[Collected data]
____

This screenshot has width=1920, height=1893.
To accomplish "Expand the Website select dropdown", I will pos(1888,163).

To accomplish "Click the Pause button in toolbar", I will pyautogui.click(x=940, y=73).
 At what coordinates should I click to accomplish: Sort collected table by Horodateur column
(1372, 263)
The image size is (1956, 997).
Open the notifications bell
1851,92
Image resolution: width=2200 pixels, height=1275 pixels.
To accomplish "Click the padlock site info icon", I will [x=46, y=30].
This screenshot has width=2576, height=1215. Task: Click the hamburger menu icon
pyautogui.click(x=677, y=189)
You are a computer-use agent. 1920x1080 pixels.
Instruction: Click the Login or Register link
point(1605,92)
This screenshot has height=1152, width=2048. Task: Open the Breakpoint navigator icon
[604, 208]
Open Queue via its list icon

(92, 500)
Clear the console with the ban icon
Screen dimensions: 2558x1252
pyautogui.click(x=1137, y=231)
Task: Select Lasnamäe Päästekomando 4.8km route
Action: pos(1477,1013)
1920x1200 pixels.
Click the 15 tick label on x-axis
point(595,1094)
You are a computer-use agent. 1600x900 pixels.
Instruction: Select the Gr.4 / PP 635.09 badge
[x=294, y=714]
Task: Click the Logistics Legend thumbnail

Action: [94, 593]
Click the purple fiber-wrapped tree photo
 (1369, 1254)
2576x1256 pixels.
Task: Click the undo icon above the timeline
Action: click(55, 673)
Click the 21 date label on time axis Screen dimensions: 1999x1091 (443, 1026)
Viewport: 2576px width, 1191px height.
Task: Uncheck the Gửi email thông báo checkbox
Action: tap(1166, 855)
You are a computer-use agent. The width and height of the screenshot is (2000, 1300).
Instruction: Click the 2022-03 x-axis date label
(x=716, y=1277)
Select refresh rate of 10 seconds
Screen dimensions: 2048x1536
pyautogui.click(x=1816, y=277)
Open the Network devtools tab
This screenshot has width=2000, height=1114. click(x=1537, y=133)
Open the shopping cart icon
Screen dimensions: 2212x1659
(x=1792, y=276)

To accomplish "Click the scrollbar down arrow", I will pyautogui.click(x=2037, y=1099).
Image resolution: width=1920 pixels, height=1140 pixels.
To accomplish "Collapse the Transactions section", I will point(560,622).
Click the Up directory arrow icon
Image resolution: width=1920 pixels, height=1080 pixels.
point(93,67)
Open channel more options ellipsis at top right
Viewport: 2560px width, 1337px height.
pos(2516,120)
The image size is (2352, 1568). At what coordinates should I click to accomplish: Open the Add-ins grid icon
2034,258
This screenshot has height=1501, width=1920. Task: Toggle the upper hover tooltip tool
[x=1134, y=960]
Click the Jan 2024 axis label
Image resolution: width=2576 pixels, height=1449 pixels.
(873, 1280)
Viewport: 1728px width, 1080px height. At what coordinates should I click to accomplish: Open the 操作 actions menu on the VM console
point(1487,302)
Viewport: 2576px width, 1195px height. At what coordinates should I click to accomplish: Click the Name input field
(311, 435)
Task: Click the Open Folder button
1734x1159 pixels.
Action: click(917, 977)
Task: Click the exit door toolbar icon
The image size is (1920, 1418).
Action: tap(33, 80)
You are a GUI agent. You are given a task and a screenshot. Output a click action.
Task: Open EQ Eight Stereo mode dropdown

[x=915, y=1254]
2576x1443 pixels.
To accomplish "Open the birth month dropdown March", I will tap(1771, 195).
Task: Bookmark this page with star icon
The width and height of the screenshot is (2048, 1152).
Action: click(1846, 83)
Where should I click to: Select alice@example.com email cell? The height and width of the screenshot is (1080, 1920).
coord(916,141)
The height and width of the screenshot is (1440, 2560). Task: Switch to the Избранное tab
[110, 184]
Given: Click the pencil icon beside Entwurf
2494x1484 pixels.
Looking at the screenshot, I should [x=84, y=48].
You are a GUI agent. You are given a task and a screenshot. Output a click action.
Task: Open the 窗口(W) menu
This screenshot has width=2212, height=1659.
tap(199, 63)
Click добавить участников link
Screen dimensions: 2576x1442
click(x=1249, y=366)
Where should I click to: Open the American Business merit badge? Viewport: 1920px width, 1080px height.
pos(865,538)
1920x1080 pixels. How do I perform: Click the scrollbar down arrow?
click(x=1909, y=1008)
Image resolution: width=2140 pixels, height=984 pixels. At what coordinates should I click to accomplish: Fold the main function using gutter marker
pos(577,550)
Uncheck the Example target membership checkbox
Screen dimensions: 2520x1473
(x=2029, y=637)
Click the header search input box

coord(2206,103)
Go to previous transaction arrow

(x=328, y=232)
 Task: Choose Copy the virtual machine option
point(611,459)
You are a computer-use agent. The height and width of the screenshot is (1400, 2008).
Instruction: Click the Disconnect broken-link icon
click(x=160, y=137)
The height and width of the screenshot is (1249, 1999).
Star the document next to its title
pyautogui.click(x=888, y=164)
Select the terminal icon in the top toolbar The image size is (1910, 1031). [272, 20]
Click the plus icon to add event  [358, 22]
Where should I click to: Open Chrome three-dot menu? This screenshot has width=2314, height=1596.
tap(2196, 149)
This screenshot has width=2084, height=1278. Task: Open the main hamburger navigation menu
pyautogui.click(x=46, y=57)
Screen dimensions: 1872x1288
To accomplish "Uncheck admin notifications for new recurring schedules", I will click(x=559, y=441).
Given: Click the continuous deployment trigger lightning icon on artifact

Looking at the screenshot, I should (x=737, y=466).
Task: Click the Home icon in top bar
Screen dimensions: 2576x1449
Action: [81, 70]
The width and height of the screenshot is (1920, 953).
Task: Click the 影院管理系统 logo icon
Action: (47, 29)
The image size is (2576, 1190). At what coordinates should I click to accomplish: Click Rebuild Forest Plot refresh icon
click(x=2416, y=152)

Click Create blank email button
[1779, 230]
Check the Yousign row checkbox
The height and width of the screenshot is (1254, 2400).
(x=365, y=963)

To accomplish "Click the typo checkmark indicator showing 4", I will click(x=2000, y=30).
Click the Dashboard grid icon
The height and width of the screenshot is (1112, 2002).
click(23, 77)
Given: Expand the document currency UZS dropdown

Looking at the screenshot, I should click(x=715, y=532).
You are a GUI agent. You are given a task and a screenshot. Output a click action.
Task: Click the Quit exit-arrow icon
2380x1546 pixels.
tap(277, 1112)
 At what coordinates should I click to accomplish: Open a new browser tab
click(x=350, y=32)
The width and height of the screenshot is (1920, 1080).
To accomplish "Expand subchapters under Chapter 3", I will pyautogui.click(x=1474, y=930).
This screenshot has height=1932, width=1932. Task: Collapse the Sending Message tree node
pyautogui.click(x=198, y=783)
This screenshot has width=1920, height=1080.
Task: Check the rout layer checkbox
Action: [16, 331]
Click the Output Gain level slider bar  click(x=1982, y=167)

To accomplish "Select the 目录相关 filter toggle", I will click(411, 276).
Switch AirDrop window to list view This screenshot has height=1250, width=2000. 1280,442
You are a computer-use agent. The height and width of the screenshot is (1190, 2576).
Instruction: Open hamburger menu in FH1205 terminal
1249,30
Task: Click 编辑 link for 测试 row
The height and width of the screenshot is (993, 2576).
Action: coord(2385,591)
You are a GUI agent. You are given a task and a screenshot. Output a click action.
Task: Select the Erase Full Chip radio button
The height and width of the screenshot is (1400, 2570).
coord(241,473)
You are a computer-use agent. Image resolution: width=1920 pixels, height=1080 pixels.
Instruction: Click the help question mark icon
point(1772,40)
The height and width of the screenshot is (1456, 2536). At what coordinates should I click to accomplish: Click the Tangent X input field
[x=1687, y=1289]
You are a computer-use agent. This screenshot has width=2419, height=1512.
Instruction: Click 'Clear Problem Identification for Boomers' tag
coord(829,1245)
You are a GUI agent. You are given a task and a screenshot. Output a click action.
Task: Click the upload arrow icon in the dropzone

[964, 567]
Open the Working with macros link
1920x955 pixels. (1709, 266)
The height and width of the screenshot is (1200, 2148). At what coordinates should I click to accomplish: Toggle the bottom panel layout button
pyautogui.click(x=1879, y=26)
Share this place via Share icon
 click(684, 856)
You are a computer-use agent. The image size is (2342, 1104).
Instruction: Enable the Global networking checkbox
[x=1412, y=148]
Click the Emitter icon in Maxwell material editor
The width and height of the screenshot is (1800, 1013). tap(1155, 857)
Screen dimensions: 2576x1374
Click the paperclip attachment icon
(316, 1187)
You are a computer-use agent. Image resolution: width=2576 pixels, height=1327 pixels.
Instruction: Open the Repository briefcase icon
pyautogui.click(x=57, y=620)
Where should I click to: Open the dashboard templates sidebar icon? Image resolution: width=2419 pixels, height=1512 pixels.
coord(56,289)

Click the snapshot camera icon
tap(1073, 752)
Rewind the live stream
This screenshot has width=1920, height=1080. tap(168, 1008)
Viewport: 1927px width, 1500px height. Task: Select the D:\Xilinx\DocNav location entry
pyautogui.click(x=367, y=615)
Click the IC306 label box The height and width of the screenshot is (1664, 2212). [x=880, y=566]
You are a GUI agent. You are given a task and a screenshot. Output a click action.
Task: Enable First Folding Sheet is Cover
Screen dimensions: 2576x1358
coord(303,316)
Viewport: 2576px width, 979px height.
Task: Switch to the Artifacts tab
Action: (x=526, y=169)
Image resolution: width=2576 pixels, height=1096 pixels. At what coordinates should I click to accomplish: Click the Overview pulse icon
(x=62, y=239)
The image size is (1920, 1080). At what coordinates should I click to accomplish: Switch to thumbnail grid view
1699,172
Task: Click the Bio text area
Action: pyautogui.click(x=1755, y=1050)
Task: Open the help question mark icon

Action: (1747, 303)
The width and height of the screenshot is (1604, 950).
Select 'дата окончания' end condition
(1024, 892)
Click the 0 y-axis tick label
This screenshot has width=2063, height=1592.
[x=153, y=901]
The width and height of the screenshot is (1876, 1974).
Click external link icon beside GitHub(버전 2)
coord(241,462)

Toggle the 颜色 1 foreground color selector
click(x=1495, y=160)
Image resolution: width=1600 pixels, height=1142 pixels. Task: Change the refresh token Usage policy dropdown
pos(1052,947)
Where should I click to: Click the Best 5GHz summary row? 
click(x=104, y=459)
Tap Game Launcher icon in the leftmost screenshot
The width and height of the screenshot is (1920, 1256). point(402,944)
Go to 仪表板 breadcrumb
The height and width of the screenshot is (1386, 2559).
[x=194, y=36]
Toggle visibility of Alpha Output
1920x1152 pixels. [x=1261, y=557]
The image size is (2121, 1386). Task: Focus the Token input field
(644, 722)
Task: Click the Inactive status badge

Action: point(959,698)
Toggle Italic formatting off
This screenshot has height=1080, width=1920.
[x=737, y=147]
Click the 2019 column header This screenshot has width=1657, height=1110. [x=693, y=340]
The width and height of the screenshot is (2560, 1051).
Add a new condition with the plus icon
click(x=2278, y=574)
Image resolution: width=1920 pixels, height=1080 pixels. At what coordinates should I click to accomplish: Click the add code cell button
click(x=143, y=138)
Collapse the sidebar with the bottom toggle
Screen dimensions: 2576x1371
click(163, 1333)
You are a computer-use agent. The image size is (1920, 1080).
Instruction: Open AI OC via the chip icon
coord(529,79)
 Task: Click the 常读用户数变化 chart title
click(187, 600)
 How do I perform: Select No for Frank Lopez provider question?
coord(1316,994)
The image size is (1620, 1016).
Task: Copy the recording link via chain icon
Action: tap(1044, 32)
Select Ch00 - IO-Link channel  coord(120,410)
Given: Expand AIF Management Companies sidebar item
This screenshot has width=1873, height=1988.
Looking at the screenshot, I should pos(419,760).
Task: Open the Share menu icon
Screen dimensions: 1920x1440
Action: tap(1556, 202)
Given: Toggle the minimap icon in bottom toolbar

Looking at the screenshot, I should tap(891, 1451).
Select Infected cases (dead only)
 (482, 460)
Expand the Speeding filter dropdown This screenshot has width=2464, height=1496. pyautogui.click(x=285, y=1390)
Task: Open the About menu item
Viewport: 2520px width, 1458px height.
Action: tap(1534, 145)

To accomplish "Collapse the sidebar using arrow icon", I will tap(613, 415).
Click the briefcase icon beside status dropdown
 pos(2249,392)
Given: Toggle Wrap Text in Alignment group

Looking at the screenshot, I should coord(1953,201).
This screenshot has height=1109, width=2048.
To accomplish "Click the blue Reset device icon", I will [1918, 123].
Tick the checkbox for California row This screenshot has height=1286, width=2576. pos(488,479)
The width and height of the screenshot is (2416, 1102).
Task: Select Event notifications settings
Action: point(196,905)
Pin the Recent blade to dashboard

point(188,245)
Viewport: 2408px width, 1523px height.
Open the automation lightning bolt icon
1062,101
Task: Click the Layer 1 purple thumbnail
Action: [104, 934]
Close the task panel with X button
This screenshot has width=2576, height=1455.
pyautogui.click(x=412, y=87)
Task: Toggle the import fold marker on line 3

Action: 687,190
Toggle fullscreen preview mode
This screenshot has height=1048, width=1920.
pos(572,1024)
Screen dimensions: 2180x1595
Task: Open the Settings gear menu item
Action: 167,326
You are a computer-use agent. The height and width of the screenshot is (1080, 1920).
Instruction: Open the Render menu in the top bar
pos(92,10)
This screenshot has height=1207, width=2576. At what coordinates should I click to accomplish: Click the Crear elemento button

____

→ **TASK TO CARRY OUT**
The word "computer" may turn up on some lines of these records; say how many, with no other words.

→ **EXPECTED ANSWER**
11